I chat with some of the other students beforehand, mainly because the lesson starts 20 minutes later than scheduled. It is held in a cramped room with a disgustingly filthy floor – but nothing as gross as the nearby bathroom I am to discover later. Eventually we get started. “Guys on this side,” says the teacher, “and girls on that.” I line up with the men. I get looks. I’m the only one crossing the artificial and ridiculous gender line of partner dancing.
As we rotate from one partner to the next, the older women have no problem dancing with me. The younger women are unhappy about it. The youngest – a college undergraduate – says to me, “What do you think you are doing?” “Leading,” I answer. “Why would you do this?” – her tone is very antagonistic. I lean in close. “You know, don’t you” I whisper, “that the only organ I use when leading is my hand.”

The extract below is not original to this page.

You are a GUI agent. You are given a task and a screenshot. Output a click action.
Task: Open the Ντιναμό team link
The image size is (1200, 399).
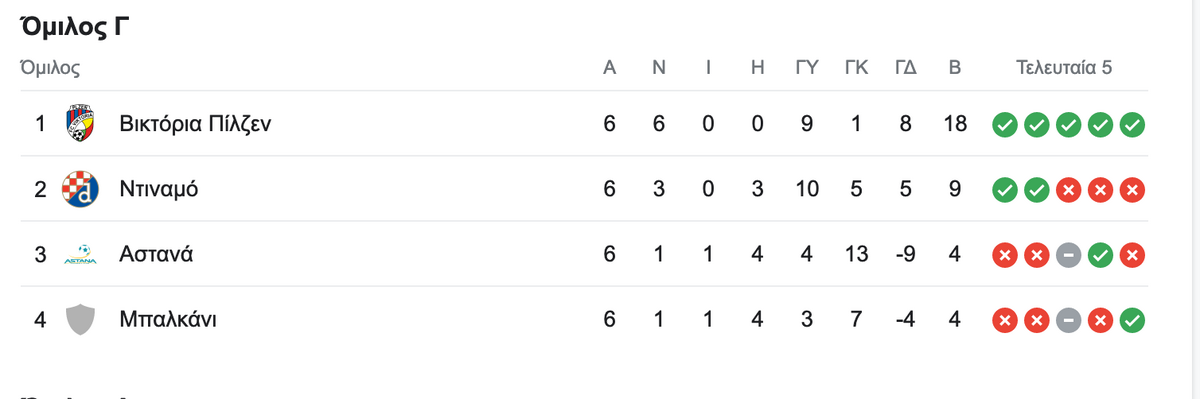(x=159, y=189)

The teacher is hostile to me. He may be pissed off that he has to dance as a follower because there are three “extra” leaders. He may just find dykes repulsive. The first time I dance with him he tells me I have a violent lead and that I must be much more relaxed. The second time I rotate to him, he tells me my lead is too weak and how is the follower to know what to do. This becomes the alternating pattern throughout the lesson.
However, he is very professional, knows his stuff, and knows how to teach. We cover a huge amount of material and although I cannot get into the basic step he teaches, I think his system is impressive.

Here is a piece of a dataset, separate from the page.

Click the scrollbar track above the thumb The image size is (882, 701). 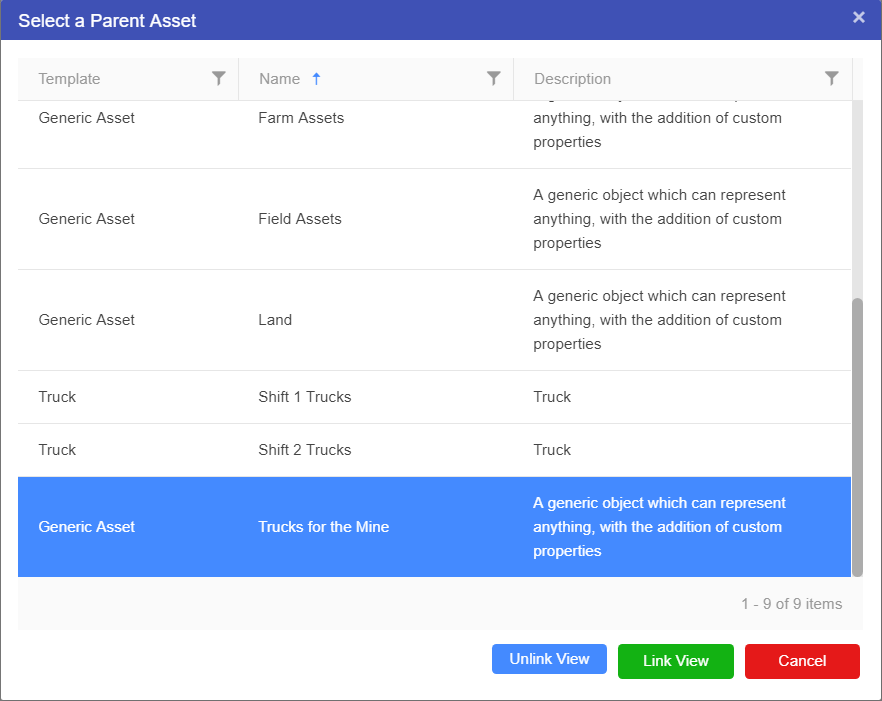pos(857,200)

After the lessons (the advanced students have been having a lesson downstairs), there is a dance from 9:30 -11:30 in the main hall. It has a big picture-window view of my pond and a lovely clean wooden floor. I just sit and watch. The level is amazing – the crowd is huge (maybe 100+ dancers) – and as West Coast is a “Jack & Jill” competitive system, everyone dances with everyone else. (Jack & Jill means that instead of competing, as a couple with your own partner, you pick names out of the hat and dance together spontaneously.)

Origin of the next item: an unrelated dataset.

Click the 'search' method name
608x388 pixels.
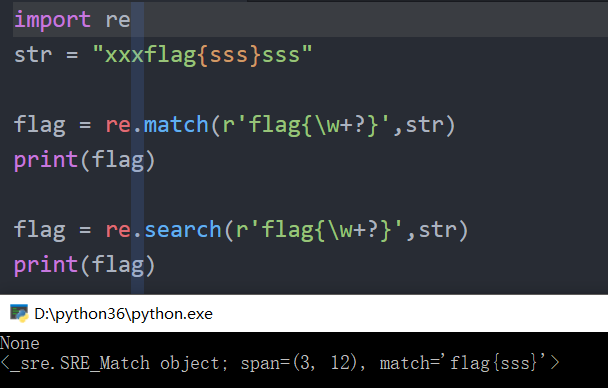coord(183,229)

However, all the inviting is being done by the men. All of it. Four or five men my age ask me to dance and when I say that I lead, they act like a bucket of shit has been poured over their heads and they flee. There isn’t a single same-sex dance couple on this very crowded floor.
Intermission: Here’s what the scene (of which I was a founding member) looks like now, in one of the greatest dance venues in Europe:
I’ve been pioneering these kinds of things all of my adult life and frankly I am no longer in the education business. I don’t want to smash barriers or demonstrate a new way. I don’t want to battle heterosexism in the dance world anymore. I just want to study dance and then dance. I love to dance. I love to lead. And these two things have sent me right back to the early 1990s when I was, I believe, the first UK woman to officially qualify for bronze/silver/gold medals as a leader. Life is short. Been there, done that.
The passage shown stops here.